Oh, man, I remember Dragons: Krystal Wars! I was a Bionicles kid 6 days a week, but man that was a sick Megabloks run. All the cool kids liked the Draigar in their full gold plate armour, but I personally thought the Norvagen...

...

Fuck. 

These are Age of Sigmar releases, aren't they?


----------



## Lord of the Night (Nov 18, 2009)

https://www.games-workshop.com/en-GB/Stormcast-Eternals-Stardrake?_requestid=4773570

The Stardrake has arrived. And so has the awaited 360 view. So...

Pros
-Absolutely badass looking dragon, and armoured too.
-The colour scheme on those wing membranes is utterly beautiful, actually one of the most beautiful paint schemes i've ever seen from GW. Made me give an awed exhale when I really looked and saw the starry space in them.
-The rider, exactly what a true Lord-Celestant should look like. Puts the previous one to shame, though ol' Vandus Hammerhand's model will still have a place in my army.
-Lack of a serpentine front half and chunky back half. Look at Malekith on Seraphon and the High Elf Prince on Dragon to see what I mean, they look funny and not in a good way. This looks intimidating.
-Base scenery adds more character to the figure, and it already had a hell of a lot of character.

Cons
-Those wings, the positioning is totally wrong. This isn't a two-legged dragon that has wing-hands like a GW Wyvern or a Game of Thrones dragon, this is a big badass four-legged dragon like Smaug. His wings should not be pointed downwards, they should be flared outwards ready to leap to flight. Had hoped that there was a reason for it, but it seems like poor positioning on GW's part. However;



Stardrake said:


> The Stardrake itself, an imposingly large model, features different shoulder armour and head options, *wing positions*, and ruined terrain on the supplied Citadel 170x105mm Oval base.

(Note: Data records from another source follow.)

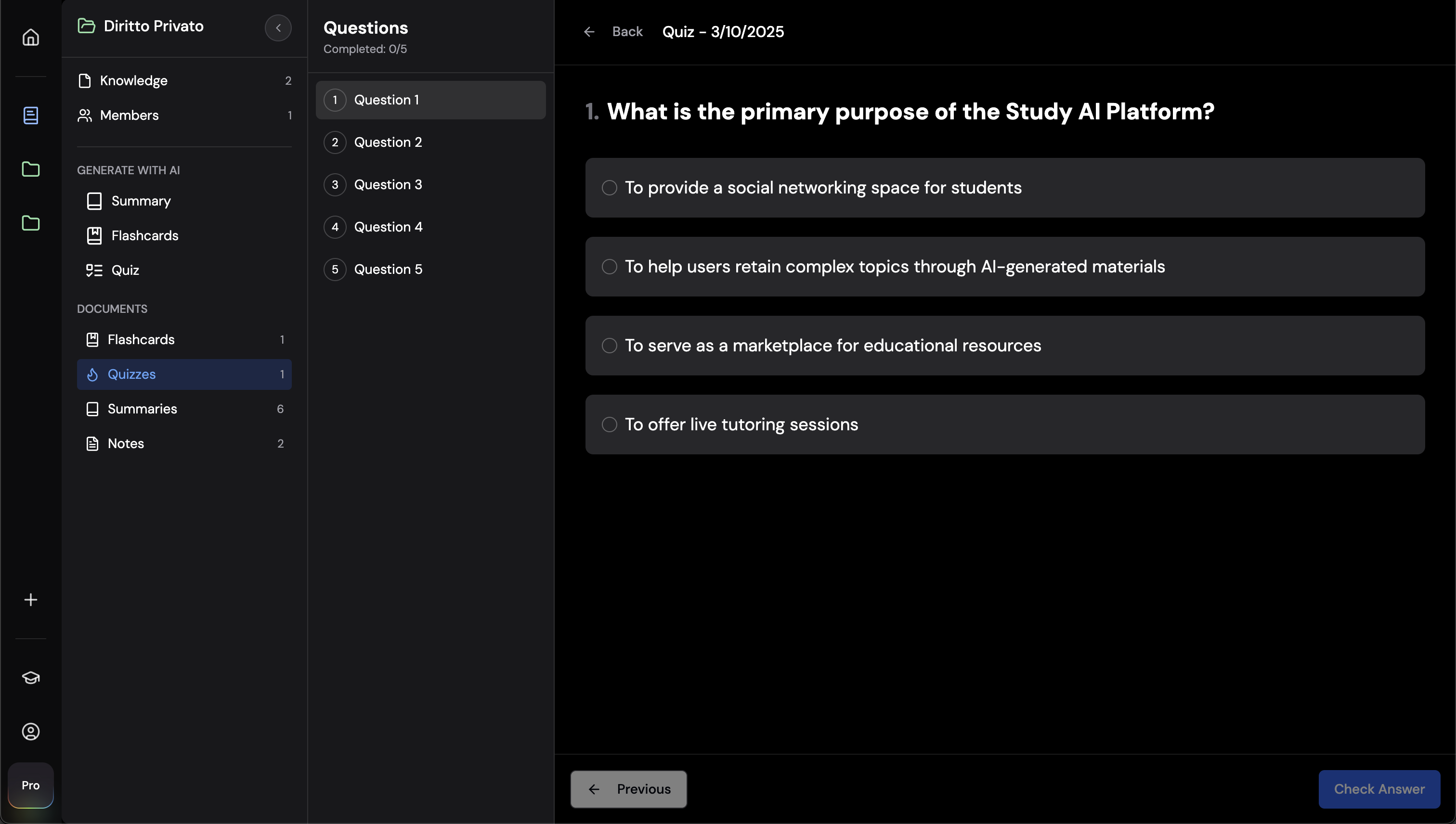This screenshot has width=1456, height=824.
Task: Open the graduation cap icon
Action: [30, 677]
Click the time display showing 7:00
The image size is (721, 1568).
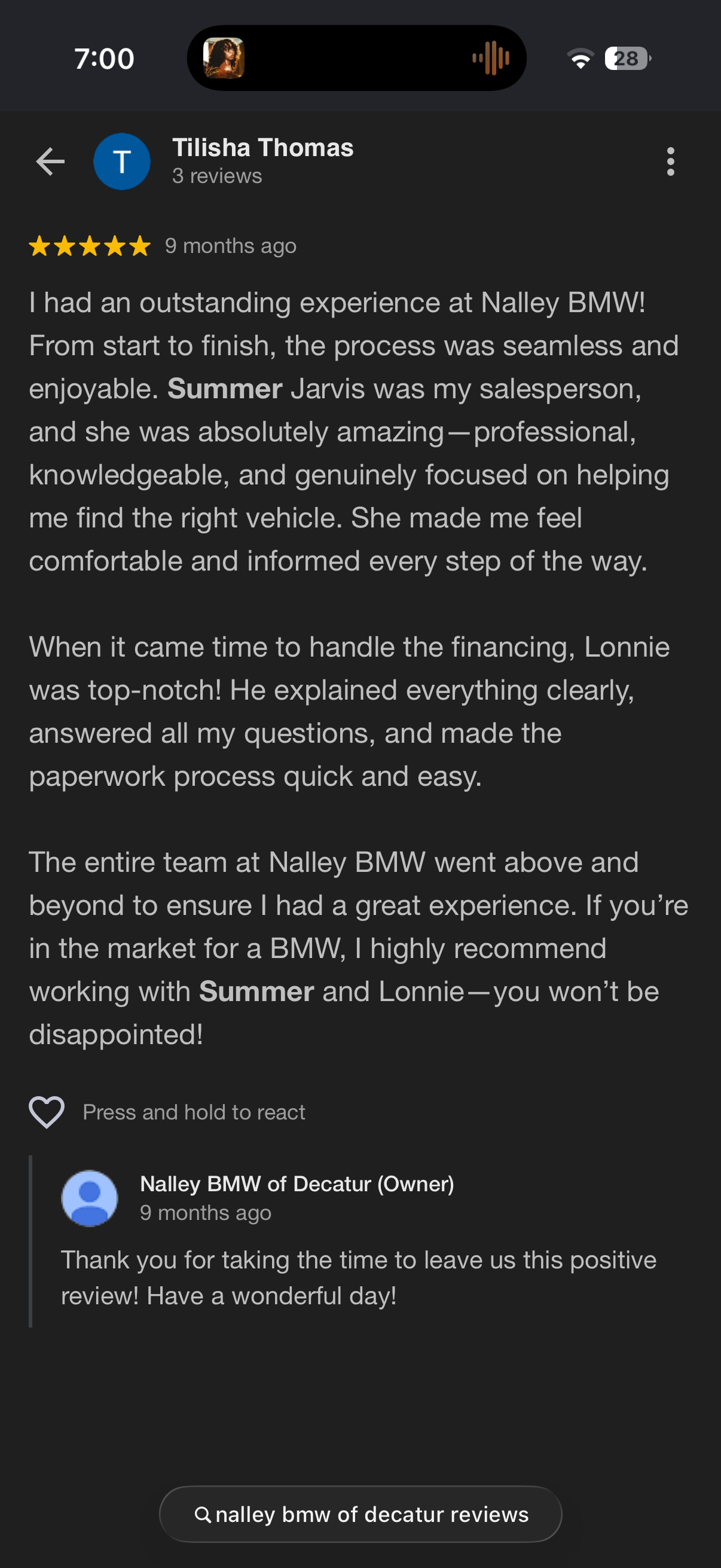[x=103, y=59]
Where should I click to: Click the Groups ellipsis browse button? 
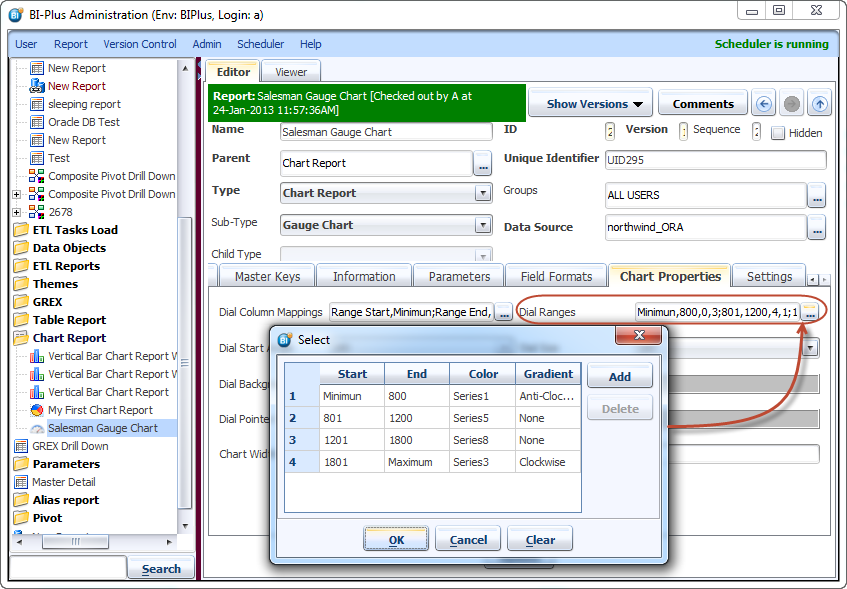point(817,196)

The wings are NOT fixed! Which means we can address this poor positioning and give the Stardrake the glorious pair of wings it deserves. I think that one of these bad boys just became a Will Buy for me.


LotN


----------



## Xabre (Dec 20, 2006)

Lord of the Night said:


> https://www.games-workshop.com/en-GB/Stormcast-Eternals-Stardrake?_requestid=4773570
> 
> -Lack of a serpentine front half and chunky back half. Look at Malekith on Seraphon and the High Elf Prince on Dragon to see what I mean, they look funny and not in a good way. This looks intimidating.


Malekith and Caledor were both very, VERY bad sculpts.

However, the new high elf on dragon? That's the model that got me into Fantasy.

The High Elf dragons were the classical European design. They were 'fire drakes'. Then there's the new... thing that was released with the Sigmardwarves... that was designed after Asian dragons, otherwise known as Cloud Serpents.

To me, this new one is something halfway between the European and Asian designs. The wings are closer to the asian styles, with the webbing and fin look to them. The torso is also a bit larger and bulkier. Actually reminds me a little bit of some demonic chinese influences meshed in as well.


----------



## Asamodai (Oct 19, 2008)

I think a divergence from classical mythological creatures, even if it's only in elements is an intentional part of the AoS reboot. They're additional copyrightable elements. I don't think we'll ever see the word Dragon, or for that matter Griffon, Pegasus, Manticore or any other familiar WHFB mounts, used in official AoS material.

I like it though. So fare unfortunately the Dracoths, Star Drakes and Magmadroths have been fairly similar in a lot of ways. I'might interested to see what creatures we will see as the war against Chaos spreads into more of the 9 realms.


----------



## Haskanael (Jul 5, 2011)

I love the stardrake, and I am realy glad they didn't go for a serpent like body with it. also working on my Dracothian Guard and waiting for a Lord Celestant from the starter kit to convert into a third Dracothian Guard.
considering that the Stardrakes and the Dracoths are supposed to be decendants from the same Celestial dragon, it is not that strange they look alike


----------